Прислушался сквозь ночной, дремучий сон: никого.
«Бог не мучает. Бог оставляет навсегда. Вернись, Господи. Убей, но вернись».
Покаяния отверзи мне двери, Жизнодавче.
Бесшумно появилась даже не рука, а огромный палец — и раздавила клопа.
* * *Под самое утро Артёму явился ангел — положил руку на грудь и пообещал, что всё будет хорошо: ничего с тобой не случится.

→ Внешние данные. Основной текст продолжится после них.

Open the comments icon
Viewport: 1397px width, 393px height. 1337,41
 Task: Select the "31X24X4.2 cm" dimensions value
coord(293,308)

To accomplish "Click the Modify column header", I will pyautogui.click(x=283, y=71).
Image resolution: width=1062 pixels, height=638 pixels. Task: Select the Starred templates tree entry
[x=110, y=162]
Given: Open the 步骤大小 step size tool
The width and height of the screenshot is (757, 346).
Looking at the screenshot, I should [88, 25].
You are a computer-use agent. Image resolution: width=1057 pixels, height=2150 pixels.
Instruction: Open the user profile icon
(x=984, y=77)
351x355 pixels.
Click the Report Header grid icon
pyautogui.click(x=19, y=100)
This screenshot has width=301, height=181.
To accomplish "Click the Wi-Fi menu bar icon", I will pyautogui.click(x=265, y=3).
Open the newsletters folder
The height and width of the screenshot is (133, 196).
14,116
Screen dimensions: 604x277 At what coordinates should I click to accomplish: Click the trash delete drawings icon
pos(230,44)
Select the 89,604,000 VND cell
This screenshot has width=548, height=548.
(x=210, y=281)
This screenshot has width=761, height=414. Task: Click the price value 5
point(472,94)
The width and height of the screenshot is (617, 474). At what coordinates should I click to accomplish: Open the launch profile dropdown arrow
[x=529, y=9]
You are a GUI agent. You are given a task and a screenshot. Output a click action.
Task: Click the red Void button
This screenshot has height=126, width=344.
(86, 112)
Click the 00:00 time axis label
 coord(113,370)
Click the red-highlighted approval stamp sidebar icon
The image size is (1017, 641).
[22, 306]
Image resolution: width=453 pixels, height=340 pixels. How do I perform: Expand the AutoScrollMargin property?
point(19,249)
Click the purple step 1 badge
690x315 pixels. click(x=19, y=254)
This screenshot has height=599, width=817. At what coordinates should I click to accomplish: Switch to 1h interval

Вернее, он ничего не обещал, и лица его Артём не видел — но знал точно, что это вестник, пришедший сообщить: судьба твоя пока ещё тепла, милый мой.
Артём проснулся, почувствовал на груди, ровно посередине, горячий след — и заснул несказанно крепко и спокойно — он так даже на Лисьем острове не спал.
Открыл глаза — камера показалась большой, солнечной, просторной. Внутри сердца была неслыханная свобода.
Ничего не придумывая нарочно, движимый стихийным чувством дерзости, Артём рывком встал с нар — было, наверное, около шести утра — и в два шага оказался у нар Санникова.
Сложив губы бантиком, Артём изобразил истошный звонок прямо в ухо спящему:
— Бззззззззинннь! Динь-динь-динь! Санников! Пора на урок! На выход с вещами!
Санников вскочил, как ошпаренный.
— Нет! — возопил он неистово.
— Собирайся! — весело и задорно командовал Артём. — Тебя черви ждут, оголодали. В лоб — бах! — и Артём сильно ткнул Санникову пальцем в лоб. — Голова напополам, налетайте, мухи, вам чекистскую башку вскрыли, как консерву!
Санников, вытаращив глаза, смотрел на Артёма, никак не в состоянии понять, что такое здесь творится.
На остальных нарах проснулись остальные помятые узники — но никто всерьёз не решился подать голос, сказать хоть слово Артёму: бешеная улыбка на лице, страсть остервенения и вседозволенности — со всем этим не стоило связываться. Каждого за ночь подъела собственная неугомонная лихорадка.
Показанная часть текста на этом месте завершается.